Manuel Vizcaíno tiró de teléfono y de chequera y no tardó en convencer a un antiguo amigo suyo de su etapa en el Sevilla. Sobre la mesa también estaba el nombre de Lombán, al que quería Cervera y Juan Carlos Cordero tenía medio atado ya. Finalmente se impuso la voz del presidente y el central catalán firmaba por el Cádiz CF por dos temporadas y opción a una tercera.

Las ganas del jugador pronto se vieron en los primeros entrenamientos. Pero le echó tantas que al forzar para poder estar cuanto antes en el once se rompió a las primeras de cambio. Como era normal, no tardaron en salir las críticas hacia un fichaje caro y arriesgado por un jugador veterano y que venía de estar inactivo prácticamente un año. Todo se le ponía cuesta arriba. El equipo hacía lo que podía, que era poco, y Edu Ramos hacía las veces de central. Todo estaba en su contra hasta que llegó el 21 de octubre de 2018, día en el que el Cádiz CF recibiía al Sporting en Carranza con el puesto del entrenador en el disparadero tras caer una semana antes en el campo del colista Extremadura.

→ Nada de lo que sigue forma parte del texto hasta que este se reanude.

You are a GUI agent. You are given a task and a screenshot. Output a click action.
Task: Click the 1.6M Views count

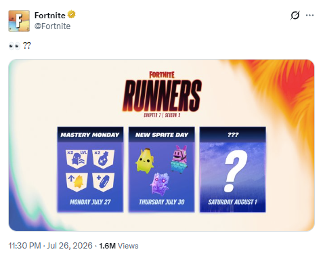[x=119, y=246]
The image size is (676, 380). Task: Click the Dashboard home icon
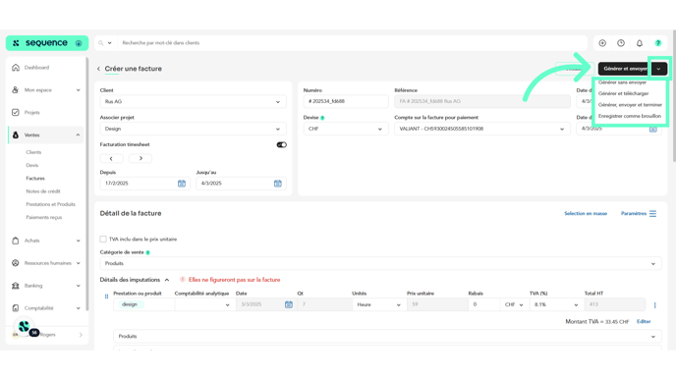(16, 68)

En puestos de descenso debutó Sergio Sánchez en su estadio. Y desde muy pronto se convirtió en el líder de la zaga. Su debut acabó con empate sin goles y al término del partido admitía no estar al cien por cien y que había acusado la falta de competición. Pero también dijo algo muy importante. El catalán, adoptado por Andalucía, manifestó orgulloso que había vuelto a sentirse futbolista. Y lo bien le vino al Cádiz CF eso…

Porque de ahí en adelante no solo el equipo abandonó rápidamente los puestos de descenso sino que tras enganchar siete victorias seguidas acababa el año en puestos de ‘play off’. Y sí, Sergio Sánchez fue el principal artífice de todo aquello gracias al empaque que le dio al equipo desde atrás. La consistencia y el liderazgo que imprimió al equipo duró hasta el penúltimo partido del año disputado en La Rosaleda, otro estadio donde triunfó. El central pedía el cambio con 0-0 en el marcador y desde ese día, 16 de diciembre de 2018, nada fue ya igual para él. Aquel Málaga-Cádiz CF acabó con 1-0 y se rompía la racha de victorias y la casualidad quiso, o no, que fuese sin Sergio Sánchez en el verde.

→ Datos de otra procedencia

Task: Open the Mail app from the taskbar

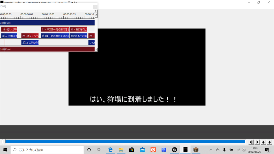Action: (142, 150)
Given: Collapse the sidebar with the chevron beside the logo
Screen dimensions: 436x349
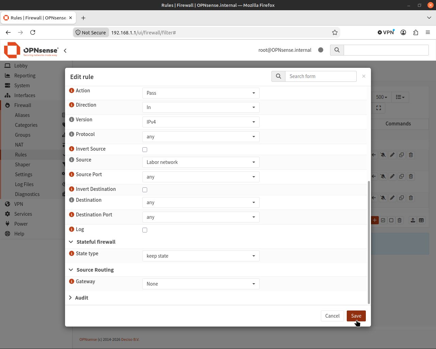Looking at the screenshot, I should (65, 50).
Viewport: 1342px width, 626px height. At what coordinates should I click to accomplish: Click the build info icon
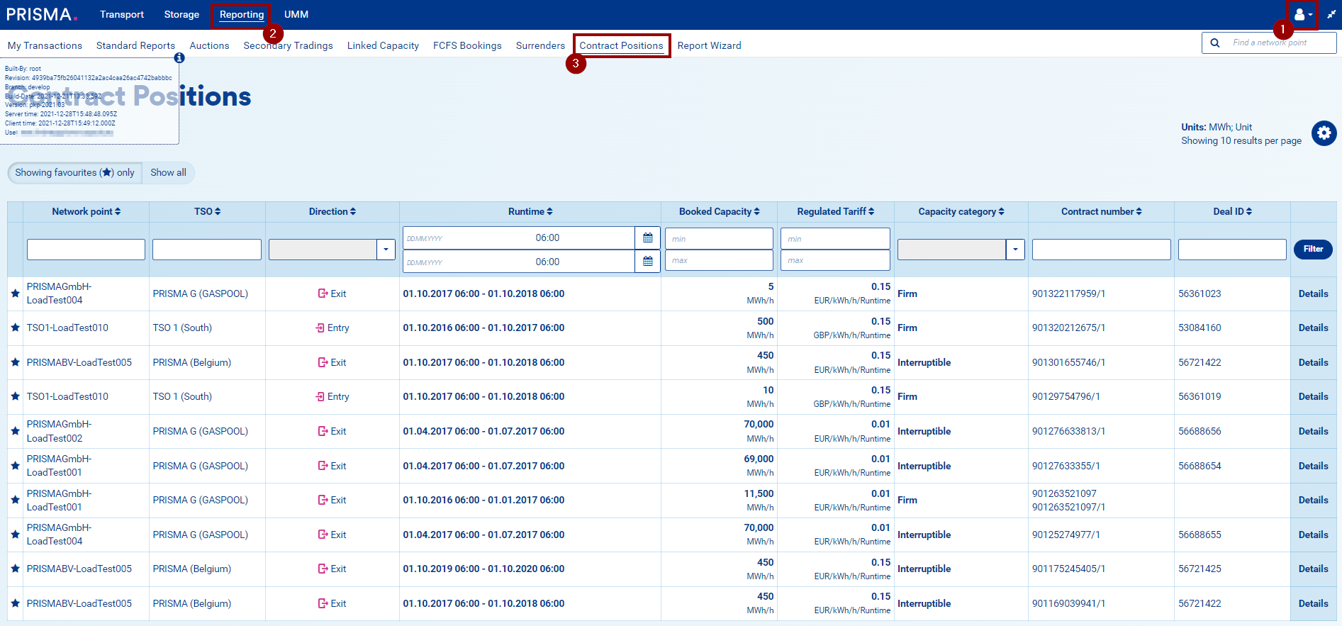179,58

Las molestias de Sergio Sánchez no terminaron de remitir y cuando regresó al equipo ya no era el mismo. De entrada, la titularidad indiscutible ya no fue tal. Cervera comenzó a rotarle al principio con Marcos Mauro para finalmente acabar más suplente que titular. Fue ahí cuando el catalán pudo comenzar a ver las orejas al lobo.

Pasó la Liga 2018/19 y llegó la pretemporada. Desde la dirección deportiva, fiel a Sergio Sánchez, se quiso buscar la salida de Marcos Mauro tras las llegadas de los centrales Cala, Rhyner y la renovación de Fali. Con Sergio Sánchez y Marcos Mauro sumaban cinco. Sobraba uno. La situación parecía clara y la prensa informaba de que el saliente sería el argentino. Eso fue así hasta que habló Cervera, que dijo entender la postura del club pero que si a él le preguntasen se quedaría con Mauro. Finalmente, puede que por las declaraciones del entrenador o por lo que fuera, no salió nadie.

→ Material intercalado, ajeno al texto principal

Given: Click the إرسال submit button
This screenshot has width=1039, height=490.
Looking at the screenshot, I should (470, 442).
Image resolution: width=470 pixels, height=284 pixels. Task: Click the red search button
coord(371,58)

Comenzó la Liga y la primera noticia, que ya no lo es, era que Sergio Sánchez no entraba en la lista de convocados quedando relegado a quinto central. El catalán solo ha jugado en Alcorcón dentro una papeleta que Cervera endiñó a todos los que jugaron ese revolucionario día. Desde entonces, no ha sumado un minuto más y es rara la convocatoria en la que entra.

Visto lo visto, Sergio Sánchez acabará contrato este año. Mientras tanto, intenta poner buena cara en cada entrenamiento, pero en la sombra no se sonríe igual.